_The data_

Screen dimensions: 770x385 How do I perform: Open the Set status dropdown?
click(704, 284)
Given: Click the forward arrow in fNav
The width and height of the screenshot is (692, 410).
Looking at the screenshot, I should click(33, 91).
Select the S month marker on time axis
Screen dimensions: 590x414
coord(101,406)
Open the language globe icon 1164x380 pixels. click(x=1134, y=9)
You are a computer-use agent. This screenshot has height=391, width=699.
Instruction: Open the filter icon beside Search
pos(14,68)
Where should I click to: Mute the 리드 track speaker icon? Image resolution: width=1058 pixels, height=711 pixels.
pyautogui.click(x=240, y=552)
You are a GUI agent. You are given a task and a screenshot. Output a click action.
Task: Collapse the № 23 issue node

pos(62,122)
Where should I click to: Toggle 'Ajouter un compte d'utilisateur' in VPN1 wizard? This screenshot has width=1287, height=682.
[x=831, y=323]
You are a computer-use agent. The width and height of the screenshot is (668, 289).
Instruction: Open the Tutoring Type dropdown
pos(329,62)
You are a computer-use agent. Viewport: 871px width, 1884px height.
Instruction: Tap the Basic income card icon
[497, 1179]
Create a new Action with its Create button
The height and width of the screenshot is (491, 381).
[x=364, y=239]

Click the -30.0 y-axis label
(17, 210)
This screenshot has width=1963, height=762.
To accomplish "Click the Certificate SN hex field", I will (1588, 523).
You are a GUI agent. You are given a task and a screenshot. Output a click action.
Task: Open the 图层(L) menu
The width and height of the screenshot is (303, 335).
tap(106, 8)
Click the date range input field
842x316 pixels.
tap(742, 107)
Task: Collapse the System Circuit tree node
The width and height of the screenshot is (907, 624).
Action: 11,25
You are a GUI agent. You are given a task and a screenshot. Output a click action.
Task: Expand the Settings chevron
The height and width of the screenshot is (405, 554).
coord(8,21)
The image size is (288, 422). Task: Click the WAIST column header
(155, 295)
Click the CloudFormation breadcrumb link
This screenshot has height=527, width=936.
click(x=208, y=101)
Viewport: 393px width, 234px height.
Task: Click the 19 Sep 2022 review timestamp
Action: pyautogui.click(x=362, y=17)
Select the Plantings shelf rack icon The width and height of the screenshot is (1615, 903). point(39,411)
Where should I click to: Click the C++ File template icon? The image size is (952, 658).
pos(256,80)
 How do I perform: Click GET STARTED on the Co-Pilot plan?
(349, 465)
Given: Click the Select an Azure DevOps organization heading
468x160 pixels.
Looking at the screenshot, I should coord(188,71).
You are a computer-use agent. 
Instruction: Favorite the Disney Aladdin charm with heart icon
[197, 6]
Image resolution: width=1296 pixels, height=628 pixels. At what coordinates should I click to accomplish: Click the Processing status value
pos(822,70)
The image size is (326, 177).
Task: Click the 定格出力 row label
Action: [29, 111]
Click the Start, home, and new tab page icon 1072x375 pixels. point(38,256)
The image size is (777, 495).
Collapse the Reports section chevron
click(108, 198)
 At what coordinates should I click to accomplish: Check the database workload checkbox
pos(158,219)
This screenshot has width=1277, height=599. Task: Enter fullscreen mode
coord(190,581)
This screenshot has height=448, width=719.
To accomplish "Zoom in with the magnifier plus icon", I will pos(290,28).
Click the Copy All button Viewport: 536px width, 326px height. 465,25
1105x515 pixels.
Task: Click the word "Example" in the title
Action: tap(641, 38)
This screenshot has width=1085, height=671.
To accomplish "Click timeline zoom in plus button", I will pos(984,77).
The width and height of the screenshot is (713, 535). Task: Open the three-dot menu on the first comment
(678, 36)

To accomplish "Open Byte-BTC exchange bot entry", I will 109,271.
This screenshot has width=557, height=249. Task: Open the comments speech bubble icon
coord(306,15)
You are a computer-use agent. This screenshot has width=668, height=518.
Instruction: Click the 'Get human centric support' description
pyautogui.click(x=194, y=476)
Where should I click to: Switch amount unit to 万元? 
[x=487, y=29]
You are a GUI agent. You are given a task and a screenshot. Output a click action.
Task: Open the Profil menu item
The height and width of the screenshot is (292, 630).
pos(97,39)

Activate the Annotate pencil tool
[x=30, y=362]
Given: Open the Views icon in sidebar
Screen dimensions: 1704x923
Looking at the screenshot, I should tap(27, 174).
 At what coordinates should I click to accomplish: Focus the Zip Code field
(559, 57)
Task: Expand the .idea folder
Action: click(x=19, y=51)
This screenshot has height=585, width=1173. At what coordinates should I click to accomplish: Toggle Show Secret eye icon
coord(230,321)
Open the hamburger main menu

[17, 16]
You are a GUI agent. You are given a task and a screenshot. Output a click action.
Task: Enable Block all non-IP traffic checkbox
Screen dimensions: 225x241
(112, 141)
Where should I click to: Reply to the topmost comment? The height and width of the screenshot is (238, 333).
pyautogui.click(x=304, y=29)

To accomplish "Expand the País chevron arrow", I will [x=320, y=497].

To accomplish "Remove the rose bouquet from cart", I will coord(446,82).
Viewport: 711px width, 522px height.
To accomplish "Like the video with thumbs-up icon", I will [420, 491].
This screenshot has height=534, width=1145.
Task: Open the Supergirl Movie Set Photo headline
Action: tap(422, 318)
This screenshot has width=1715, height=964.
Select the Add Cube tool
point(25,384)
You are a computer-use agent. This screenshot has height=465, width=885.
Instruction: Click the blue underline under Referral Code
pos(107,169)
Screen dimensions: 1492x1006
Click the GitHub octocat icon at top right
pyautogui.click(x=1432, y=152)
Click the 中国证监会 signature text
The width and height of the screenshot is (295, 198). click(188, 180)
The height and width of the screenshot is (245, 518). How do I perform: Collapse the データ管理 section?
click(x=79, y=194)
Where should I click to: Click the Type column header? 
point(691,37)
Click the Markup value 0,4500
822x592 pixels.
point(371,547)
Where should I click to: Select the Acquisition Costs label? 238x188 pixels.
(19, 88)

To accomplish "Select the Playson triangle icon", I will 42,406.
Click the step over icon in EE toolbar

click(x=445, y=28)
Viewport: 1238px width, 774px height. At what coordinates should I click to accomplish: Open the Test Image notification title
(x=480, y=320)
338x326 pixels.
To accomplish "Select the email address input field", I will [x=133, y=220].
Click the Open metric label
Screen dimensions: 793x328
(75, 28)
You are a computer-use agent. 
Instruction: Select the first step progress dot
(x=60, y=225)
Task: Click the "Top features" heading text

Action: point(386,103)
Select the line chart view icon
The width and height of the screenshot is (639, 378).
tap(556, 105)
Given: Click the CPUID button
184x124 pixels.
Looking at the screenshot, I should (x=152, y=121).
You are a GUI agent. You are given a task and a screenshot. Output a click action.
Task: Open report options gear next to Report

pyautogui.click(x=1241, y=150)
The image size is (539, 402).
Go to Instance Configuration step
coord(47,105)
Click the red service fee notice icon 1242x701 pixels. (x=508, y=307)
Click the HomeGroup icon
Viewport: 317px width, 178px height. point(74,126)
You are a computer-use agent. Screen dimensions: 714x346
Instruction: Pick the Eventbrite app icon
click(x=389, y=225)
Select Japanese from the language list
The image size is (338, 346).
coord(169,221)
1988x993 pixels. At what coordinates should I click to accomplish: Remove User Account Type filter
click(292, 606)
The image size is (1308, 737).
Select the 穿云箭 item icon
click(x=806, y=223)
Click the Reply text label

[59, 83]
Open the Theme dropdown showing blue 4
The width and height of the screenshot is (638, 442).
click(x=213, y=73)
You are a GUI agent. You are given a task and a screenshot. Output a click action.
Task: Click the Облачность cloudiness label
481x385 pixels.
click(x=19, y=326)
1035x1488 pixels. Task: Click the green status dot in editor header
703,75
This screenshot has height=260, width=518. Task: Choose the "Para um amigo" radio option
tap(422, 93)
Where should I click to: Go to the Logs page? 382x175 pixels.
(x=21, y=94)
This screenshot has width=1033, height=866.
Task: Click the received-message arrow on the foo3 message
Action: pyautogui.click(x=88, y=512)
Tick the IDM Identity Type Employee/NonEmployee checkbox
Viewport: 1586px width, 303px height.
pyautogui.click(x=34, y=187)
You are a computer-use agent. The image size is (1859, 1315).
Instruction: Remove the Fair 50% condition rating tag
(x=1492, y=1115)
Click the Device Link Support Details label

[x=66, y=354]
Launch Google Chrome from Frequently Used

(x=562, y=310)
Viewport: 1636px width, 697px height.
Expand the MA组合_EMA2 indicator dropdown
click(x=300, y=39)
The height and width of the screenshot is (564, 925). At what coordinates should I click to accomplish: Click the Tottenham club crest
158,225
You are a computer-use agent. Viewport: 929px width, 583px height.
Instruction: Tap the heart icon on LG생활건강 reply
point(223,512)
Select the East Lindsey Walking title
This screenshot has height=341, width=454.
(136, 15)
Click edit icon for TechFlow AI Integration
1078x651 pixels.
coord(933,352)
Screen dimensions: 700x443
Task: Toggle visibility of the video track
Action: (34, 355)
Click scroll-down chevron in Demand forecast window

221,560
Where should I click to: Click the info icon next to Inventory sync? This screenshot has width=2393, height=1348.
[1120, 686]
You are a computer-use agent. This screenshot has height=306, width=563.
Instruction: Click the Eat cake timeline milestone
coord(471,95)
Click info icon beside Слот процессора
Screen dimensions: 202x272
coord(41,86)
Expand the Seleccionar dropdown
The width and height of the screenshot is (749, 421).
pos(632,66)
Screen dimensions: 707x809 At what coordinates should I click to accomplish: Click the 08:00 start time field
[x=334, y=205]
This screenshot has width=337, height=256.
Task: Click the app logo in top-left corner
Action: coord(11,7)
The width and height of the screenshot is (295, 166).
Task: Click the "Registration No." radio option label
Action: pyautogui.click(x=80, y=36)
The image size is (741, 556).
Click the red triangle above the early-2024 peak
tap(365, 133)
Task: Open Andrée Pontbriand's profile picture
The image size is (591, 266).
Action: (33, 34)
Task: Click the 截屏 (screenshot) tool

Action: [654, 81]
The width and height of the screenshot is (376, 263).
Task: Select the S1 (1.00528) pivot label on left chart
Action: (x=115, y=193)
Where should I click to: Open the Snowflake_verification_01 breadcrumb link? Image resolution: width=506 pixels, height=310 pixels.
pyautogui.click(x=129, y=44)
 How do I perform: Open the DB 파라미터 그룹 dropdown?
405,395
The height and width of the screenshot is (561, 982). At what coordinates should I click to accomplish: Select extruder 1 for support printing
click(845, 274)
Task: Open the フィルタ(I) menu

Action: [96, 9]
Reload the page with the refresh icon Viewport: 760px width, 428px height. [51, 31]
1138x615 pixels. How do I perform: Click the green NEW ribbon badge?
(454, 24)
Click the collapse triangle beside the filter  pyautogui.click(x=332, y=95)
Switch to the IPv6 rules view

_Set problem_
Please copy out the lines above word for word, beginning at the line containing "Viewport: 711px width, 522px height." and continuing through the line containing "The width and height of the screenshot is (295, 198).".

_Solution to the problem_
Viewport: 711px width, 522px height.
To accomplish "Like the video with thumbs-up icon", I will [420, 491].
This screenshot has height=534, width=1145.
Task: Open the Supergirl Movie Set Photo headline
Action: tap(422, 318)
This screenshot has width=1715, height=964.
Select the Add Cube tool
point(25,384)
You are a computer-use agent. This screenshot has height=465, width=885.
Instruction: Click the blue underline under Referral Code
pos(107,169)
Screen dimensions: 1492x1006
Click the GitHub octocat icon at top right
pyautogui.click(x=1432, y=152)
Click the 中国证监会 signature text
The width and height of the screenshot is (295, 198). click(188, 180)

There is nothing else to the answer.